Saved entries:
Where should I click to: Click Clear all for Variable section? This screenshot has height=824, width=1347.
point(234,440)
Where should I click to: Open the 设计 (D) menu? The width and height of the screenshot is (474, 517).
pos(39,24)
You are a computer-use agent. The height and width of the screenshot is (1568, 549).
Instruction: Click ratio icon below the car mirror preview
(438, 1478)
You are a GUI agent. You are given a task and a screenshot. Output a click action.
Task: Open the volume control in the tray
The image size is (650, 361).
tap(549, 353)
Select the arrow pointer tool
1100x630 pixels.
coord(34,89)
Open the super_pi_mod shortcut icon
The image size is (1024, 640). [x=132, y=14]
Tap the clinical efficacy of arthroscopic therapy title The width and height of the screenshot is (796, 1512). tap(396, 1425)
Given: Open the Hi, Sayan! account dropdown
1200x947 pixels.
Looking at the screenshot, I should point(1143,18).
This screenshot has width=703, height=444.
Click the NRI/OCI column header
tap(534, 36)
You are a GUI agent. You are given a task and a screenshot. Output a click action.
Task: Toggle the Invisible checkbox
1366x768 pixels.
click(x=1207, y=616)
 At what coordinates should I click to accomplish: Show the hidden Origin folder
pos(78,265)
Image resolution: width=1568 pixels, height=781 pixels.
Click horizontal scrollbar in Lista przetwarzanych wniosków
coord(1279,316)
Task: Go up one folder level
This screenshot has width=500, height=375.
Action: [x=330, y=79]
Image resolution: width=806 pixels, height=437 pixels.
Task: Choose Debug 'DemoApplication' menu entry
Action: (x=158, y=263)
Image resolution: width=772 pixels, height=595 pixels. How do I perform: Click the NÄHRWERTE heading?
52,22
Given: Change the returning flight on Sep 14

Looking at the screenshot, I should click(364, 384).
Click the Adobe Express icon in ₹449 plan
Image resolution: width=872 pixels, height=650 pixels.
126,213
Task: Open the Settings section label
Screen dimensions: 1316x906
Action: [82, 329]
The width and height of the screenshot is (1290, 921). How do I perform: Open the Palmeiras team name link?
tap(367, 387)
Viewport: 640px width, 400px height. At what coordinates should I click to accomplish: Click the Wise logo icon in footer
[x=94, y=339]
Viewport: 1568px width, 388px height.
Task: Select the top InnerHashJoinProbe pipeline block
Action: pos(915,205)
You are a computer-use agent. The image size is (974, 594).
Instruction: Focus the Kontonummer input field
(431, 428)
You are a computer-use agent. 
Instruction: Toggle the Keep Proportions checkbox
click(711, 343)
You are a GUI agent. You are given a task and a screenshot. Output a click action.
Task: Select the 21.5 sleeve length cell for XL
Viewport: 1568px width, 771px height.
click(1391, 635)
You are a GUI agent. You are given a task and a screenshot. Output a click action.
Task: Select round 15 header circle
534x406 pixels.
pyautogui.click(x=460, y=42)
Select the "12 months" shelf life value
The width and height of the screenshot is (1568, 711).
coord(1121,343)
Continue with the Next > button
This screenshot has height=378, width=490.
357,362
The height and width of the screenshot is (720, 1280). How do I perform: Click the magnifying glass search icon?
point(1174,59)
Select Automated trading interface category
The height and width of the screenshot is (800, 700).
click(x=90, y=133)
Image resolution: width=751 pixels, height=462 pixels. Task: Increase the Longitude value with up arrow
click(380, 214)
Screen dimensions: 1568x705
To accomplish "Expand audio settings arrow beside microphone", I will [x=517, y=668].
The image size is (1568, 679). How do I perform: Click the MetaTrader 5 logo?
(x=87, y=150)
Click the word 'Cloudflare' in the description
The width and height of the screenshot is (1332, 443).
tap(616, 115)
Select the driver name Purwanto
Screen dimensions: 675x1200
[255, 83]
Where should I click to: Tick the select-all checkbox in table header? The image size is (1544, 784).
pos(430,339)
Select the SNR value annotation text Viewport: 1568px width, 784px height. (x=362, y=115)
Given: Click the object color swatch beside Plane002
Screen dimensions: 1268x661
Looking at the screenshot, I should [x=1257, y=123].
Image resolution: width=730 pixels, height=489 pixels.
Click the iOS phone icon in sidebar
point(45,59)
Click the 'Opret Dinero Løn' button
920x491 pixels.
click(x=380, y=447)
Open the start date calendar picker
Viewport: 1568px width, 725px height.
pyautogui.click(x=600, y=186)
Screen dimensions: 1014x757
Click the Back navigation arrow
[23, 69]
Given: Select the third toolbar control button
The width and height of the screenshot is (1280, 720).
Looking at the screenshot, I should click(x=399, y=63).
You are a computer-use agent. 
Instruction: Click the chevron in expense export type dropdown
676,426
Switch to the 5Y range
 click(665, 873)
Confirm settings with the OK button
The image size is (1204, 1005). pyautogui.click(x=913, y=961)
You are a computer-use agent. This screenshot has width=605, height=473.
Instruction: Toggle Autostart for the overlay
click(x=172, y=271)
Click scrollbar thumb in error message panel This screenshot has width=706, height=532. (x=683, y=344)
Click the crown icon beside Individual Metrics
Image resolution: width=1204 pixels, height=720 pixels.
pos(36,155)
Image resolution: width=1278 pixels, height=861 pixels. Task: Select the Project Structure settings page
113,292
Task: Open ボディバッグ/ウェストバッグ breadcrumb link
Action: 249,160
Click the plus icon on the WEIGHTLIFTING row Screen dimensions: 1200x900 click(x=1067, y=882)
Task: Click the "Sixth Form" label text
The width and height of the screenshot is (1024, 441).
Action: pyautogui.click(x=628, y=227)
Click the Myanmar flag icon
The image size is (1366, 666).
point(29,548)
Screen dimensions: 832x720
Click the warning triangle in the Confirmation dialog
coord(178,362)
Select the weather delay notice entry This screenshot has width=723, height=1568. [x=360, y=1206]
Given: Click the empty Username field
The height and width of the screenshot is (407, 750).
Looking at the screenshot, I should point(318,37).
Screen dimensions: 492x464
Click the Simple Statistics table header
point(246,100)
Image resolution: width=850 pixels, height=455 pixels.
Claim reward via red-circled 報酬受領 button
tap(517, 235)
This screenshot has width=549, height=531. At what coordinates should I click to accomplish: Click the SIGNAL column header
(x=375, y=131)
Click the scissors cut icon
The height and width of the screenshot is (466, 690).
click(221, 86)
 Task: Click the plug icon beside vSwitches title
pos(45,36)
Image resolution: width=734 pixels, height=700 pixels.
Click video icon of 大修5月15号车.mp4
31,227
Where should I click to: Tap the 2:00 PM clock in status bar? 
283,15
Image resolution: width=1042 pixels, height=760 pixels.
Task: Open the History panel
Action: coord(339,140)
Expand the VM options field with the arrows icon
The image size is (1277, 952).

| Assignment |
Your task is to extract all of the records exactly.

| Answer below |
Where should I click to: Click Clear all for Variable section? This screenshot has height=824, width=1347.
point(234,440)
Where should I click to: Open the 设计 (D) menu? The width and height of the screenshot is (474, 517).
pos(39,24)
You are a computer-use agent. The height and width of the screenshot is (1568, 549).
Instruction: Click ratio icon below the car mirror preview
(438, 1478)
You are a GUI agent. You are given a task and a screenshot. Output a click action.
Task: Open the volume control in the tray
The image size is (650, 361).
tap(549, 353)
Select the arrow pointer tool
1100x630 pixels.
coord(34,89)
Open the super_pi_mod shortcut icon
The image size is (1024, 640). [x=132, y=14]
Tap the clinical efficacy of arthroscopic therapy title The width and height of the screenshot is (796, 1512). tap(396, 1425)
Given: Open the Hi, Sayan! account dropdown
1200x947 pixels.
Looking at the screenshot, I should point(1143,18).
This screenshot has width=703, height=444.
Click the NRI/OCI column header
tap(534, 36)
You are a GUI agent. You are given a task and a screenshot. Output a click action.
Task: Toggle the Invisible checkbox
1366x768 pixels.
click(x=1207, y=616)
 At what coordinates should I click to accomplish: Show the hidden Origin folder
pos(78,265)
Image resolution: width=1568 pixels, height=781 pixels.
Click horizontal scrollbar in Lista przetwarzanych wniosków
coord(1279,316)
Task: Go up one folder level
This screenshot has width=500, height=375.
Action: [x=330, y=79]
Image resolution: width=806 pixels, height=437 pixels.
Task: Choose Debug 'DemoApplication' menu entry
Action: (x=158, y=263)
Image resolution: width=772 pixels, height=595 pixels. How do I perform: Click the NÄHRWERTE heading?
52,22
Given: Change the returning flight on Sep 14

Looking at the screenshot, I should click(364, 384).
Click the Adobe Express icon in ₹449 plan
Image resolution: width=872 pixels, height=650 pixels.
126,213
Task: Open the Settings section label
Screen dimensions: 1316x906
Action: [82, 329]
The width and height of the screenshot is (1290, 921). How do I perform: Open the Palmeiras team name link?
tap(367, 387)
Viewport: 640px width, 400px height. At what coordinates should I click to accomplish: Click the Wise logo icon in footer
[x=94, y=339]
Viewport: 1568px width, 388px height.
Task: Select the top InnerHashJoinProbe pipeline block
Action: pos(915,205)
You are a computer-use agent. The image size is (974, 594).
Instruction: Focus the Kontonummer input field
(431, 428)
You are a computer-use agent. 
Instruction: Toggle the Keep Proportions checkbox
click(711, 343)
You are a GUI agent. You are given a task and a screenshot. Output a click action.
Task: Select the 21.5 sleeve length cell for XL
Viewport: 1568px width, 771px height.
click(1391, 635)
You are a GUI agent. You are given a task and a screenshot. Output a click action.
Task: Select round 15 header circle
534x406 pixels.
pyautogui.click(x=460, y=42)
Select the "12 months" shelf life value
The width and height of the screenshot is (1568, 711).
coord(1121,343)
Continue with the Next > button
This screenshot has height=378, width=490.
357,362
The height and width of the screenshot is (720, 1280). How do I perform: Click the magnifying glass search icon?
point(1174,59)
Select Automated trading interface category
The height and width of the screenshot is (800, 700).
click(x=90, y=133)
Image resolution: width=751 pixels, height=462 pixels. Task: Increase the Longitude value with up arrow
click(380, 214)
Screen dimensions: 1568x705
To accomplish "Expand audio settings arrow beside microphone", I will [x=517, y=668].
The image size is (1568, 679). How do I perform: Click the MetaTrader 5 logo?
(x=87, y=150)
Click the word 'Cloudflare' in the description
The width and height of the screenshot is (1332, 443).
tap(616, 115)
Select the driver name Purwanto
Screen dimensions: 675x1200
[255, 83]
Where should I click to: Tick the select-all checkbox in table header? The image size is (1544, 784).
pos(430,339)
Select the SNR value annotation text Viewport: 1568px width, 784px height. (x=362, y=115)
Given: Click the object color swatch beside Plane002
Screen dimensions: 1268x661
Looking at the screenshot, I should [x=1257, y=123].
Image resolution: width=730 pixels, height=489 pixels.
Click the iOS phone icon in sidebar
point(45,59)
Click the 'Opret Dinero Løn' button
920x491 pixels.
click(x=380, y=447)
Open the start date calendar picker
Viewport: 1568px width, 725px height.
pyautogui.click(x=600, y=186)
Screen dimensions: 1014x757
Click the Back navigation arrow
[23, 69]
Given: Select the third toolbar control button
The width and height of the screenshot is (1280, 720).
Looking at the screenshot, I should click(x=399, y=63).
You are a computer-use agent. 
Instruction: Click the chevron in expense export type dropdown
676,426
Switch to the 5Y range
 click(665, 873)
Confirm settings with the OK button
The image size is (1204, 1005). pyautogui.click(x=913, y=961)
You are a computer-use agent. This screenshot has width=605, height=473.
Instruction: Toggle Autostart for the overlay
click(x=172, y=271)
Click scrollbar thumb in error message panel This screenshot has width=706, height=532. (x=683, y=344)
Click the crown icon beside Individual Metrics
Image resolution: width=1204 pixels, height=720 pixels.
pos(36,155)
Image resolution: width=1278 pixels, height=861 pixels. Task: Select the Project Structure settings page
113,292
Task: Open ボディバッグ/ウェストバッグ breadcrumb link
Action: 249,160
Click the plus icon on the WEIGHTLIFTING row Screen dimensions: 1200x900 click(x=1067, y=882)
Task: Click the "Sixth Form" label text
The width and height of the screenshot is (1024, 441).
Action: pyautogui.click(x=628, y=227)
Click the Myanmar flag icon
The image size is (1366, 666).
point(29,548)
Screen dimensions: 832x720
Click the warning triangle in the Confirmation dialog
coord(178,362)
Select the weather delay notice entry This screenshot has width=723, height=1568. [x=360, y=1206]
Given: Click the empty Username field
The height and width of the screenshot is (407, 750).
Looking at the screenshot, I should point(318,37).
Screen dimensions: 492x464
Click the Simple Statistics table header
point(246,100)
Image resolution: width=850 pixels, height=455 pixels.
Claim reward via red-circled 報酬受領 button
tap(517, 235)
This screenshot has width=549, height=531. At what coordinates should I click to accomplish: Click the SIGNAL column header
(x=375, y=131)
Click the scissors cut icon
The height and width of the screenshot is (466, 690).
click(221, 86)
 Task: Click the plug icon beside vSwitches title
pos(45,36)
Image resolution: width=734 pixels, height=700 pixels.
Click video icon of 大修5月15号车.mp4
31,227
Where should I click to: Tap the 2:00 PM clock in status bar? 
283,15
Image resolution: width=1042 pixels, height=760 pixels.
Task: Open the History panel
Action: coord(339,140)
Expand the VM options field with the arrows icon
The image size is (1277, 952).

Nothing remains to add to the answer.